Если верить Витте, отставка генерала Гурко объяснялась тем, что он поставил перед государем «министерский вопрос»: исполните то, что я прошу, или увольте меня в отставку. Верно ли это в данном случае, проверить трудно, но несомненно, что государь не любил такого прямого давления; он считал, что министры (и высшие чины государства) не имеют права «ставить монарху ультиматумы». Увольнение министра путей сообщения произошло из-за того, что создалось впечатление, будто он пользуется своим служебным положением для личного обогащения.
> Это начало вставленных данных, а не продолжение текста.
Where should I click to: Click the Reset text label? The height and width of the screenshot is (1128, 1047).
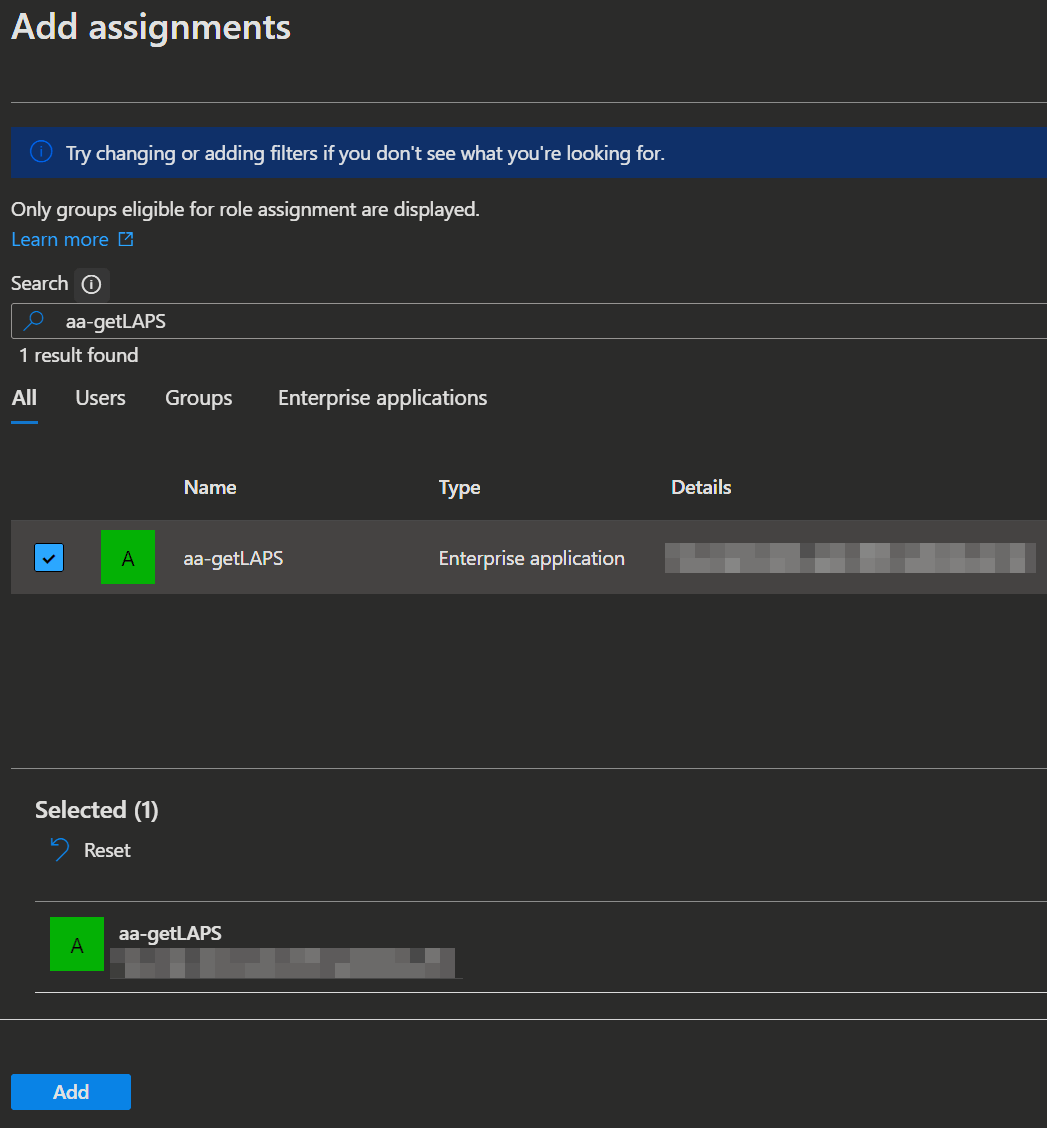tap(107, 850)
Хоть он при этом не делал ничего противозаконного в точном смысле слова, государь счел, что и недостаток осторожности в денежных делах недопустим для царского министра.[10]

Увольнение генерала Гурко, совпавшее с милостивым приемом делегации польского дворянства, тотчас же породило толки об ослаблении «русификаторских» тенденций. В Варшаве это вызвало нескрываемую радость. Никакой принципиальной и резкой перемены курса при этом, однако, не было.

* * *

В русском обществе восшествие на престол нового государя породило прежде всего смутную надежду на перемены. В русской печати стали помещаться приветственные статьи по адресу молодой императрицы, в которых мимоходом высказывалось предположение, что она внесет и в русскую жизнь те начала, среди которых была воспитана. Интеллигенция считала преимущества западных государственных форм совершенно бесспорными и очевидными и была уверена, что жить при парламентарном строе – значит ценить его и любить…

На некоторых земских и дворянских собраниях звучали речи, смолкшие в царствование императора Александра III.

Требование народного представительства, которое в эпоху императора Александра II именовалось «увенчанием здания», выдвигалось снова.

И не только раздавались отдельные речи; были приняты всеподданнейшие адреса, выдвигавшие это требование в осторожных выражениях. Более радикальные земские элементы пошли рука об руку с умеренными, чтобы добиться возможно большего единодушия. Земские собрания выступали как бы ходатаями от значительного большинства русского общества. Конечно, тот шаг, о котором говорилось в земских адресах, казался ничтожным большинству интеллигенции. Ведь ее не удовлетворяли и западные конституции – достаточно для этого приглядеться к изображению иностранной жизни в русских оппозиционных газетах и толстых журналах. Но лиха беда начать; рассчитывали, что после первого шага быстро последуют дальнейшие.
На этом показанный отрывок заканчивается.